INSTRUCTIONS TO FOLLOW: From the line containing "Given: Click the" through the last line of the data, both ends included, write out every line exactly; omit the pictures.

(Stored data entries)
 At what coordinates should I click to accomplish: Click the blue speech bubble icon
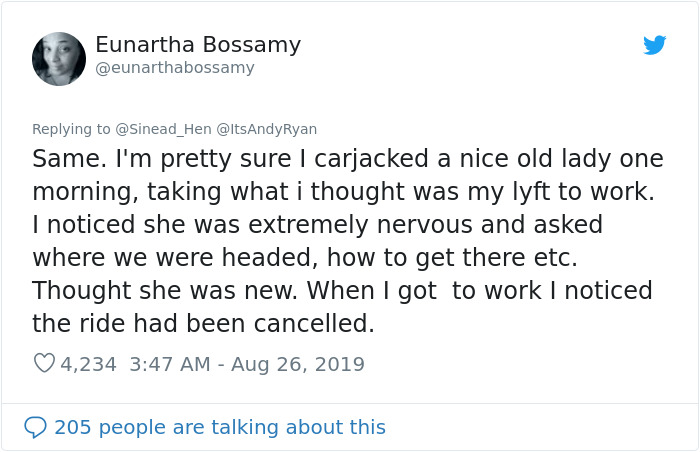click(35, 427)
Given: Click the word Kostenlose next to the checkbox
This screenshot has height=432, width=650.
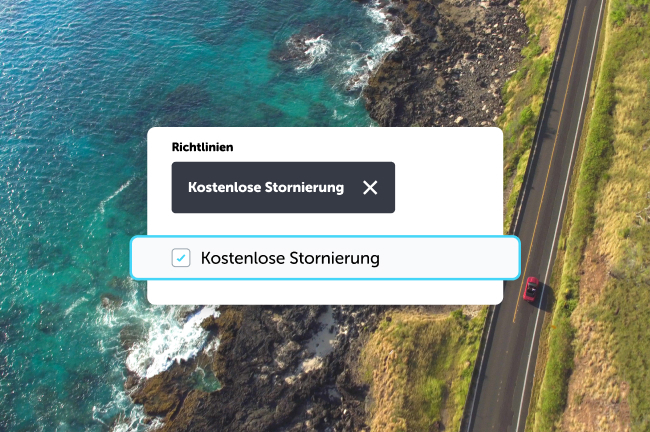Looking at the screenshot, I should tap(243, 258).
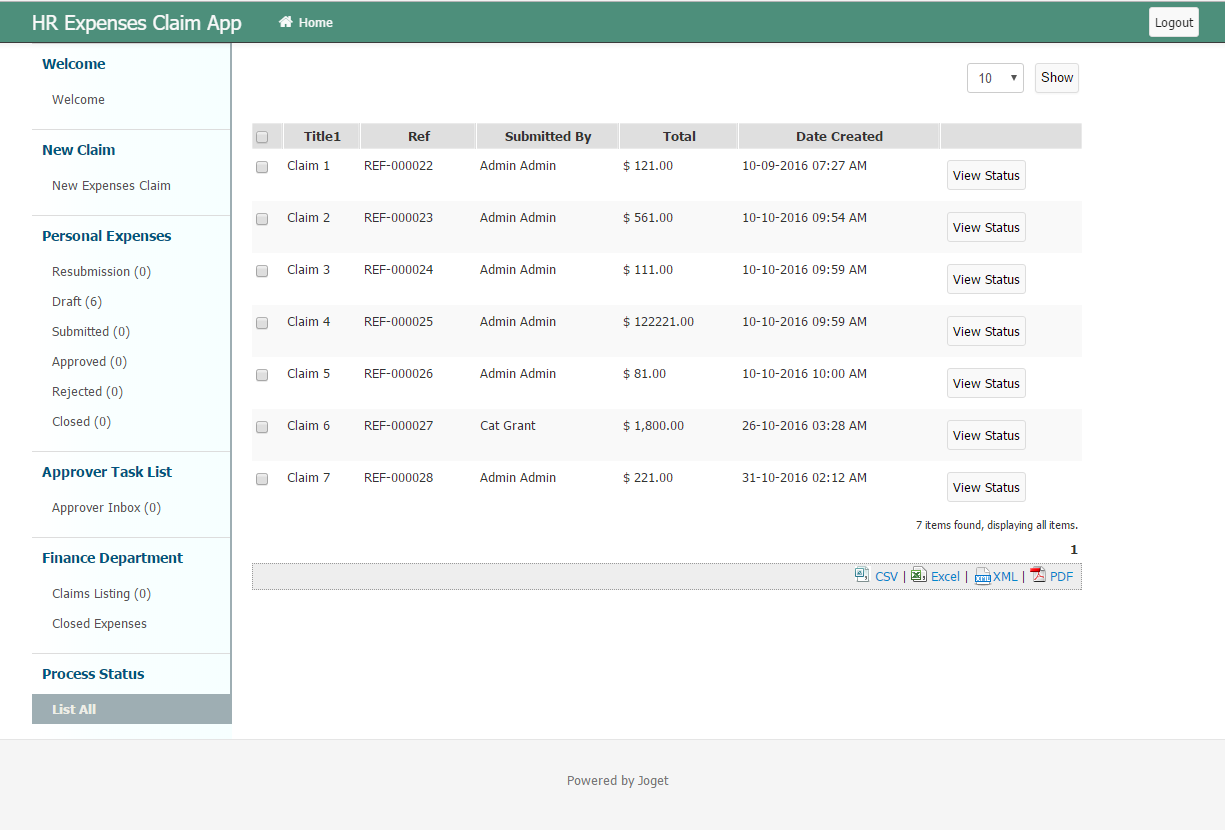Click the Excel export icon

918,575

WRITTEN SOLUTION:
Given: Click the word Kostenlose next to the checkbox
This screenshot has height=432, width=650.
Looking at the screenshot, I should tap(243, 258).
Click the Excel export icon

918,575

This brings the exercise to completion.